- [GOAL OF THE EXERCISE]:
Once the line with "For every named target in this 1736×2112" is found in the entries below, repeat it and each following line exactly, up to and including the line with "Sofas (716, 1638)". Add no other lines.

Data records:
■ ■ ■ ■

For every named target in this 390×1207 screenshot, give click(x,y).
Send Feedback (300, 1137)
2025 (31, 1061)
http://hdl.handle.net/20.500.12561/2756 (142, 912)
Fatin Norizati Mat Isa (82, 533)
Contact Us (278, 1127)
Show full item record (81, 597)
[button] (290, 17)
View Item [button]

■ ■ ■ ■

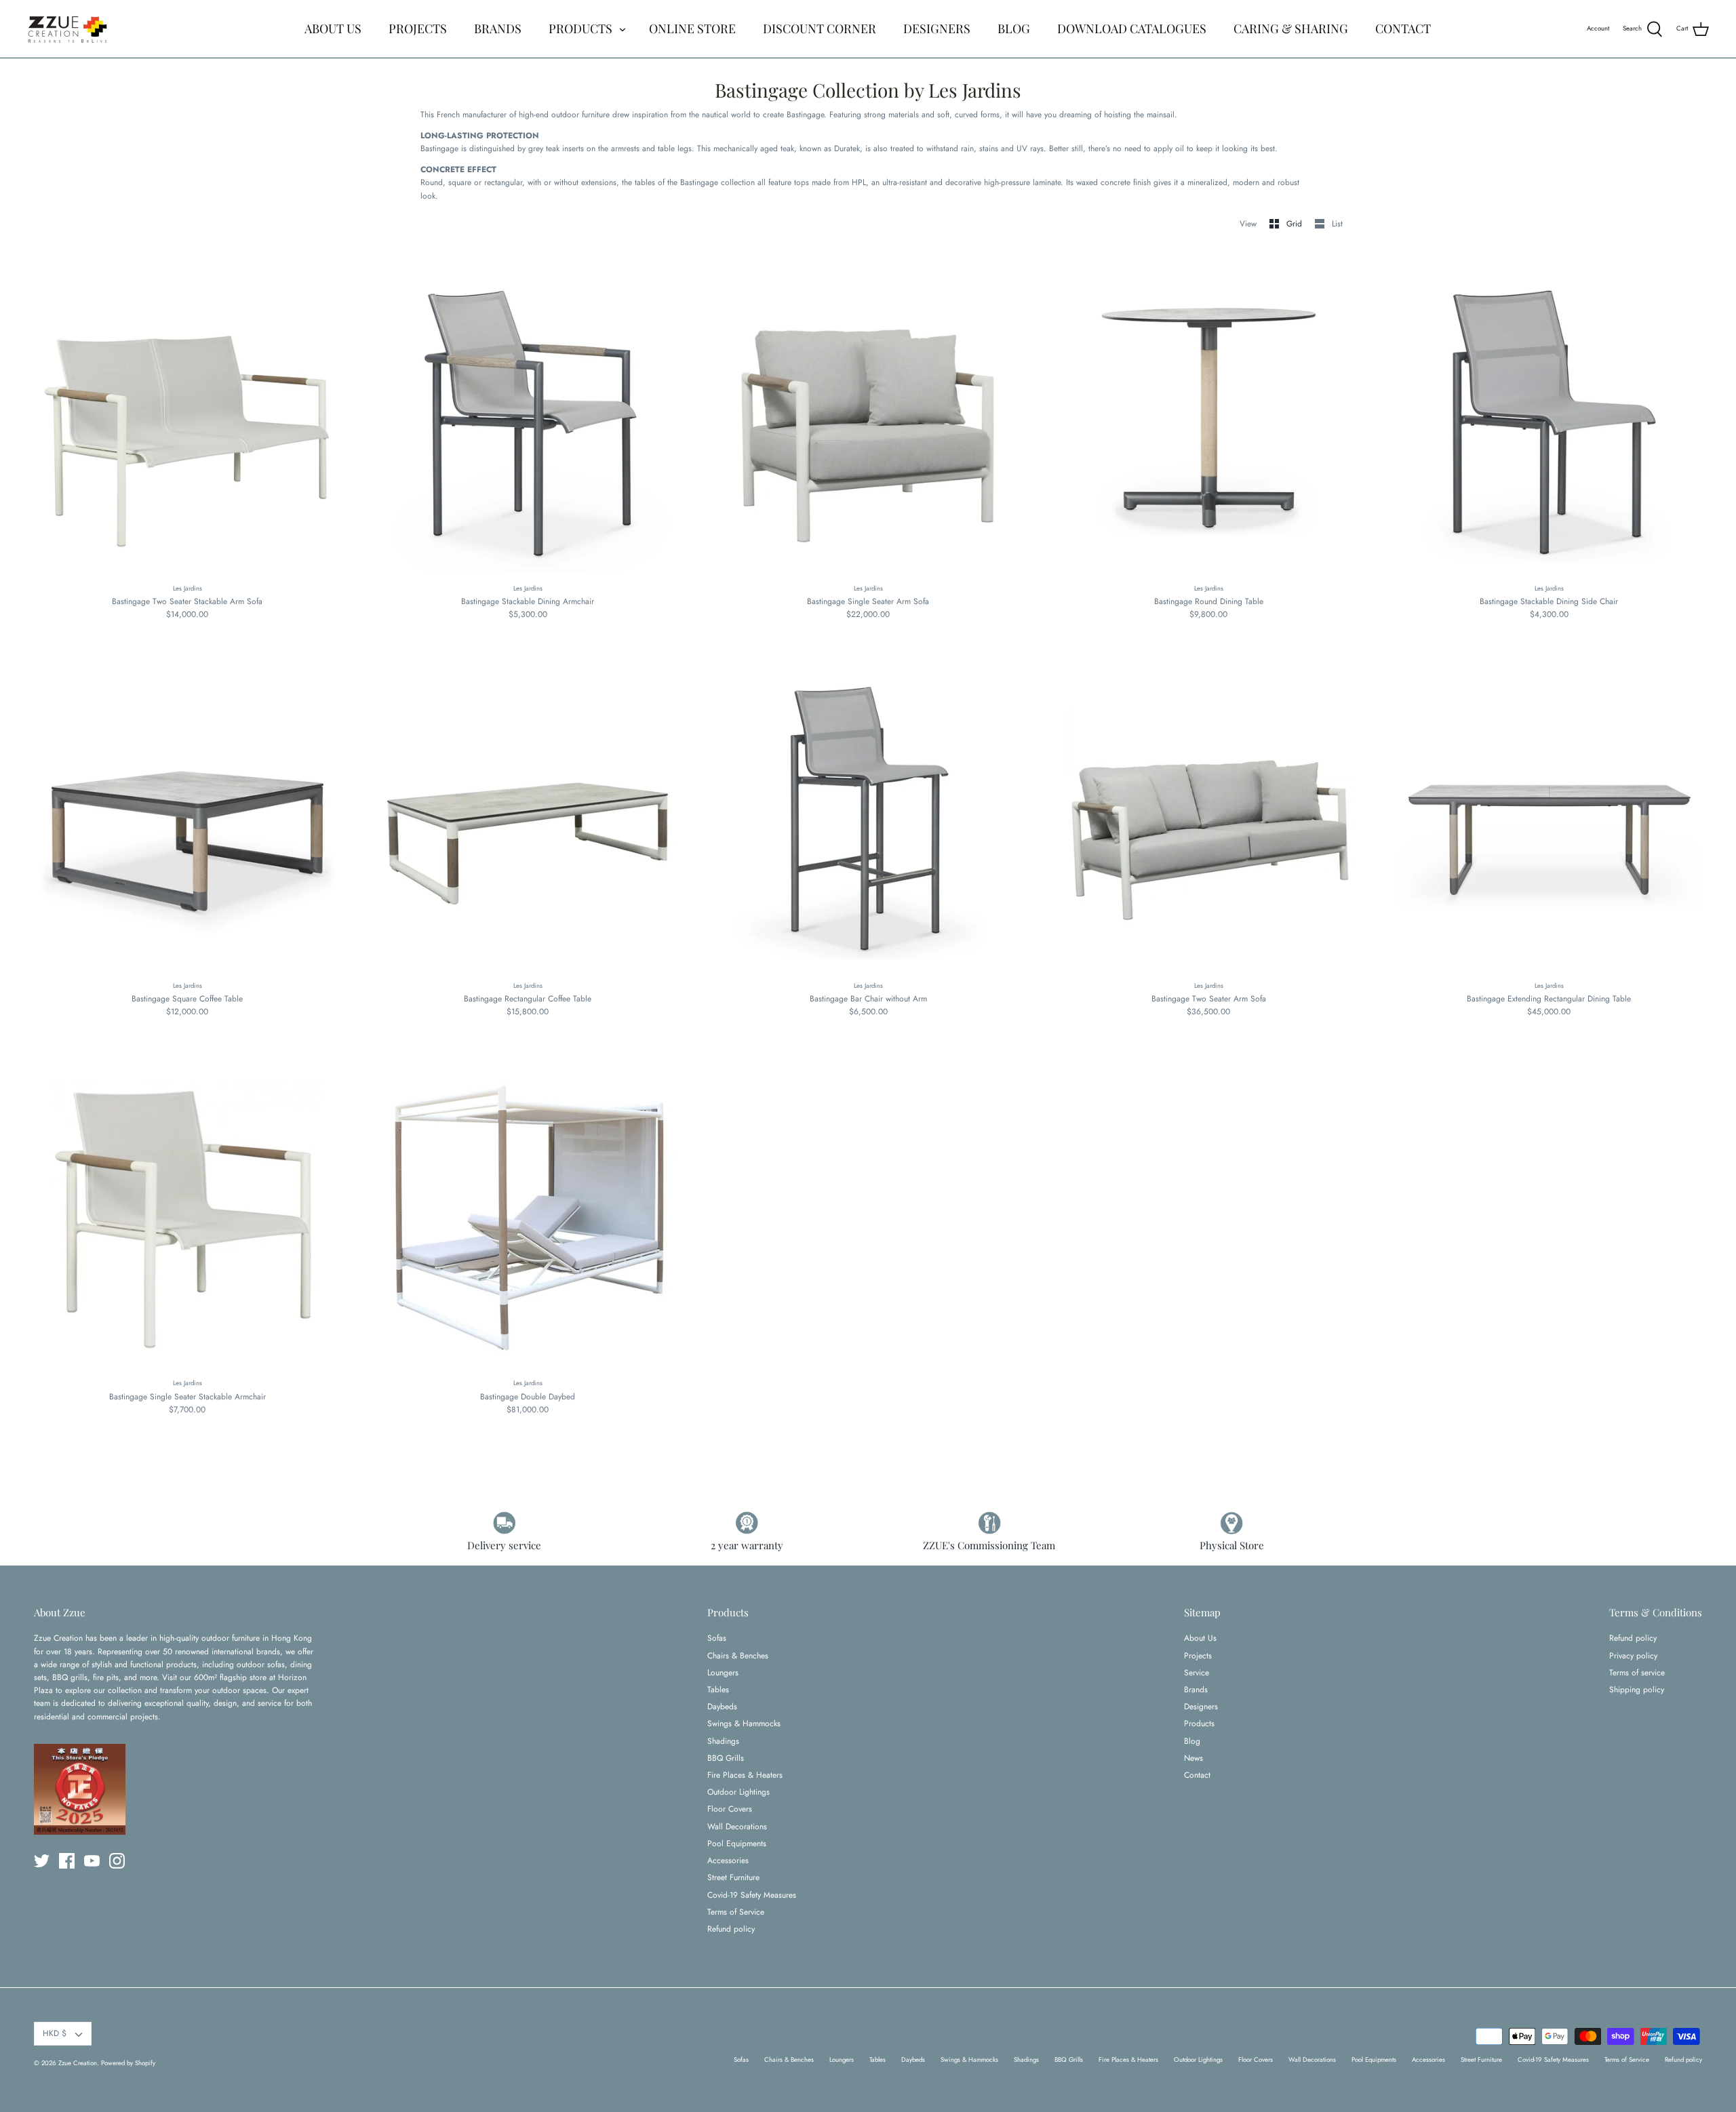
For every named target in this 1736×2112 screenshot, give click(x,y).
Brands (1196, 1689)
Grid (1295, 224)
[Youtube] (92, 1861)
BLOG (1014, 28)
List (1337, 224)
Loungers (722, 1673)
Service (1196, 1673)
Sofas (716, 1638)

■ ■ ■ ■

- [ANSWER BELOW]:
For every named target in this 1736×2112 screenshot, give click(x,y).
Brands (1196, 1689)
Grid (1295, 224)
[Youtube] (92, 1861)
BLOG (1014, 28)
List (1337, 224)
Loungers (722, 1673)
Service (1196, 1673)
Sofas (716, 1638)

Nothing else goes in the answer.